EXERCISE OBJECTIVE >> Filter the data for "computer" and copy matching lines.

Stored items from a collection >>
┏━━

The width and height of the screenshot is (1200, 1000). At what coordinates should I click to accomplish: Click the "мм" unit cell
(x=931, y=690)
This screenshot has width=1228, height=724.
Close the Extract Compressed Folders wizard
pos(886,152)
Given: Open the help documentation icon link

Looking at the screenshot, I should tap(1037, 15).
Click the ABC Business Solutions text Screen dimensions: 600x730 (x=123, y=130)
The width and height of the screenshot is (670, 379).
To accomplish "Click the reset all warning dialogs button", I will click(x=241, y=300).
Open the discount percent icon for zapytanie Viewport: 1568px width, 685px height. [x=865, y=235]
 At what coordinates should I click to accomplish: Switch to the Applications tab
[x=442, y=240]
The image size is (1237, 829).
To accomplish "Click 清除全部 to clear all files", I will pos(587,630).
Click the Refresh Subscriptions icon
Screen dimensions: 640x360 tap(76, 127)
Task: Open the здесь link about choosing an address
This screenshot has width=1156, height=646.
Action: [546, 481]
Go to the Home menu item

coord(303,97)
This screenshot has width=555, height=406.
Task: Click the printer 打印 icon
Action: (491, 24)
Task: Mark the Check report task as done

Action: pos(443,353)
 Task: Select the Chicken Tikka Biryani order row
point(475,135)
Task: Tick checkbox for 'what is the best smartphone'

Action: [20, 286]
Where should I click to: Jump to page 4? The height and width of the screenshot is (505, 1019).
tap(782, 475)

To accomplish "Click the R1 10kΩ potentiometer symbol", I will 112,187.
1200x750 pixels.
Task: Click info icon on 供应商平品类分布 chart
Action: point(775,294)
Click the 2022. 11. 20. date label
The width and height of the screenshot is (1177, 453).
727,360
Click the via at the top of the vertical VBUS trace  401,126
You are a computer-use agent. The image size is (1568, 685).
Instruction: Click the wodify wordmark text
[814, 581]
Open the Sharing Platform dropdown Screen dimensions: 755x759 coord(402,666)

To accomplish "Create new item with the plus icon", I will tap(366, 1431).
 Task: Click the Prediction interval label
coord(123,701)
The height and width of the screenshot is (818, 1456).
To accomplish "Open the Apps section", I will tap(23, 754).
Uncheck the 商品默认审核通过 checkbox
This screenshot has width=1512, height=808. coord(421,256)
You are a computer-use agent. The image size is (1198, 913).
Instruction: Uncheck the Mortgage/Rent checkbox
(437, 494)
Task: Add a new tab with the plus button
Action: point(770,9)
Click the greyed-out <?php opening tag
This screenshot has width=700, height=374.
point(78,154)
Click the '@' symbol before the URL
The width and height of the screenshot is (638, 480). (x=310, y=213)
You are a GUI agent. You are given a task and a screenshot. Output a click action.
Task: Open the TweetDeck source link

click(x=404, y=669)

┗━━

EXERCISE ANSWER >>
You are a computer-use agent. The image size is (1568, 685).
You are a computer-use agent. The image size is (1198, 913).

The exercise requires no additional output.